In vivo labeling of delta opioid receptors in mouse brain by [3H]benzylidenenaltrexone, a ligand selective for the delta(1) subtype

(E)-7-Benzylidenenaltrexone (BNTX) is a selective ligand for the putative delta(1) (delta(1)) opioid receptor. To explore the feasibility of labeling delta(1) sites in vivo, we determined the cerebral distribution of radioactivity after systemic administration of [H-3]BNTX to CD1 mice. Uptake was highest in striatum and lowest in cerebellum throughout the 4 hr time course. Specific radioligand binding, approximated as the difference in radioactivity concentrations between striatum and cerebellum, peaked at 0.32 percent injected dose/g at 30 min and comprised a modest 23% of total striatal radioactivity.
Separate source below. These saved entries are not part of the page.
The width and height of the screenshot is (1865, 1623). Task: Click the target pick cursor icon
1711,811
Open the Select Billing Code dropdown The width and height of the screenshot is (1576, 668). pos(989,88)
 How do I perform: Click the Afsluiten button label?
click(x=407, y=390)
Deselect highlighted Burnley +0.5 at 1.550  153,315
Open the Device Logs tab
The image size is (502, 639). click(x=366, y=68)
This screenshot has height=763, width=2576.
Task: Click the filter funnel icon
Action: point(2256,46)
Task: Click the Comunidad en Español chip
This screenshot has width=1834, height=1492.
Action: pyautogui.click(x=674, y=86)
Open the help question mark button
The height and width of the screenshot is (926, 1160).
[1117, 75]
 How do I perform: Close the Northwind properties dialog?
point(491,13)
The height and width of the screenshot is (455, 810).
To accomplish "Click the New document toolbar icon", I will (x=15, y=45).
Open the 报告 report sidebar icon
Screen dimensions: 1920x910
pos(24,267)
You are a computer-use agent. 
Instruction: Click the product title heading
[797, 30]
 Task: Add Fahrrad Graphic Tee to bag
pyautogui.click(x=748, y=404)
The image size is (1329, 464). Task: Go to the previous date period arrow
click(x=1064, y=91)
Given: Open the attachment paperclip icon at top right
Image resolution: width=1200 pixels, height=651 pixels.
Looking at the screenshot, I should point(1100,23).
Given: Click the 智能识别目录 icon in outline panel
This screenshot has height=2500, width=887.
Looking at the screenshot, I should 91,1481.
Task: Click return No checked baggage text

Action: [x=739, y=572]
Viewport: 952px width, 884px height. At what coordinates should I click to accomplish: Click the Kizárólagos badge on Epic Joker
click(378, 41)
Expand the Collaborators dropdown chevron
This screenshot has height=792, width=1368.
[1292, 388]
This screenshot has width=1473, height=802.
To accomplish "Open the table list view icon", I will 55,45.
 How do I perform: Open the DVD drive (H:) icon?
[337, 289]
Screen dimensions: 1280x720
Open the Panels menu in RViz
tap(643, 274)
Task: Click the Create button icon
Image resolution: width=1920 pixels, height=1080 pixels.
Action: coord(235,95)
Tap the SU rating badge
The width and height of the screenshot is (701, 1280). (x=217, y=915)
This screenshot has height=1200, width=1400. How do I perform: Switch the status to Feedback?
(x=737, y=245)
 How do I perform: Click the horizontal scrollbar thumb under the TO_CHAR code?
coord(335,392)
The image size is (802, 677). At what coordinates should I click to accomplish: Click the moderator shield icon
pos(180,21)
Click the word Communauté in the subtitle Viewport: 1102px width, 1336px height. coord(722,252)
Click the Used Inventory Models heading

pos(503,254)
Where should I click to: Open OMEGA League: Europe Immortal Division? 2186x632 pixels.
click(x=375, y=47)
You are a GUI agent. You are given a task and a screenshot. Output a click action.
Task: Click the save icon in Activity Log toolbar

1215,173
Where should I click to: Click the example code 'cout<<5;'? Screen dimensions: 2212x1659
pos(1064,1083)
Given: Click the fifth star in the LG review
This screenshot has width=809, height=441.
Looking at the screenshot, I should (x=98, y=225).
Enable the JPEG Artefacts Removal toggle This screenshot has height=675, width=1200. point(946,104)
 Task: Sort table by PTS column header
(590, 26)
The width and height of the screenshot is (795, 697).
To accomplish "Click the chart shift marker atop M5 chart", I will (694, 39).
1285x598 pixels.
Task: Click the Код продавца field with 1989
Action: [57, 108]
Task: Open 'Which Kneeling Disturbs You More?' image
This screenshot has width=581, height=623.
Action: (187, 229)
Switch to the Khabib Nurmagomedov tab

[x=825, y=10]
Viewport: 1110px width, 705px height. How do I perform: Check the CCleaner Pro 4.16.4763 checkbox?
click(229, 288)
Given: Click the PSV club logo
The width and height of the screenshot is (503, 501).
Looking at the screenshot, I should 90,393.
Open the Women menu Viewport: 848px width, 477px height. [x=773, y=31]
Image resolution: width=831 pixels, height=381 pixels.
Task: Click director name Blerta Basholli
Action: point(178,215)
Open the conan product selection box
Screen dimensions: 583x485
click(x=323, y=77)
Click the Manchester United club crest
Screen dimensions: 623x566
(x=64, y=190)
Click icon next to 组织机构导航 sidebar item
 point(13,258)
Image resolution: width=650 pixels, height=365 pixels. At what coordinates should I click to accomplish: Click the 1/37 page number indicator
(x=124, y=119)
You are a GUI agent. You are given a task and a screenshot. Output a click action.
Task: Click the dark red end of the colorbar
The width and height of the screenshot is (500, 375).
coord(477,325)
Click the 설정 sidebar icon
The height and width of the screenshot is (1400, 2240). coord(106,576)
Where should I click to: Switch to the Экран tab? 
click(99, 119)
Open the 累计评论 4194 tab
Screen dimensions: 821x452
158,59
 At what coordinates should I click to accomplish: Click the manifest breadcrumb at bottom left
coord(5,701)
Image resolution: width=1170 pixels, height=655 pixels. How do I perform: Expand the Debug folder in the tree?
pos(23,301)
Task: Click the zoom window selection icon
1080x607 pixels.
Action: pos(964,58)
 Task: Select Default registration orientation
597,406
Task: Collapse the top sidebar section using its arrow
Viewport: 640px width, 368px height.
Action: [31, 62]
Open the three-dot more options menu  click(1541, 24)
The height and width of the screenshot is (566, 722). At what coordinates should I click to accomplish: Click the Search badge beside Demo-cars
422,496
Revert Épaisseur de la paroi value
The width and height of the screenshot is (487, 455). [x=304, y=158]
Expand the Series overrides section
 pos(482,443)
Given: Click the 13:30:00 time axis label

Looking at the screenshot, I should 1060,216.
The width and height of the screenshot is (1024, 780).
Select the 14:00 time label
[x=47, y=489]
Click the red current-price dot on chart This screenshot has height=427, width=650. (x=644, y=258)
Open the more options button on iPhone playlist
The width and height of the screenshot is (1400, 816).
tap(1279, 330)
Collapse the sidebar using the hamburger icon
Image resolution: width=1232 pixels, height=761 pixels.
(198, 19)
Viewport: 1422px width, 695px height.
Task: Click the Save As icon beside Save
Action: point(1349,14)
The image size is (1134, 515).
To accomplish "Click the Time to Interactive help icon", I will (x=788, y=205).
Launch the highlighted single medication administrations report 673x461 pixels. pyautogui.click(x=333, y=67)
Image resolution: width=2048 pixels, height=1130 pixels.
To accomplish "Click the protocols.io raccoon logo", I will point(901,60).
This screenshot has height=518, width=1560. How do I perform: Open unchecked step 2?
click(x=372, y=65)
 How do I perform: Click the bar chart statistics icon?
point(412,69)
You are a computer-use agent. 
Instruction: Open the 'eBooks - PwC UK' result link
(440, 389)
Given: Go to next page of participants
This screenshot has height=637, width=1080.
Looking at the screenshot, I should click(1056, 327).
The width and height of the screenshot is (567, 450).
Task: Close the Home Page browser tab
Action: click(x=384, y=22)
For seven brain regions, radioactivity concentrations correlated with delta site densities known from prior in vitro studies (r(S) = 0.79, p = 0.03), and also with the uptake of N1'-([11C]methyl)naltrindole in vivo (r(S) = 0.78, p = 0.04) in mice. Specific binding in striatum, olfactory tubercles and cortical regions was saturable by BNTX, and was inhibited stereoselectively by the optical isomers of naloxone. Naltrindole and naltriben (NTB), delta antagonists, blocked 65 - 99% of [H-3]BNTX specific binding at a dosage of 5.0 mu mol/kg, Similar doses of the mu antagonist cyprodime, or the kappa agonist U50,488H, did not inhibit binding. Adjusted for the four-fold greater brain penetration of NTB relative to BNTX, dose-response studies suggested that delta(1) selective BNTX (ED50 = 1.51 mu mol/kg) was 50% more potent than delta(2) selective NTB (ED50 = 0.56 mu mol/kg) in blocking specific [H-3]BNTX binding in striatum. In CXBK mice, a strain with functional delta(1) but not delta(2) receptors in antinociceptive assays, radioligand uptake and distribution proved similar to that in CD1 mice. In sum, [H-3]BNTX labels murine delta opioid receptors in vivo with a low extent of specific binding. The data is consistent with, but not conclusive for, selective labeling of the delta(1) subtype.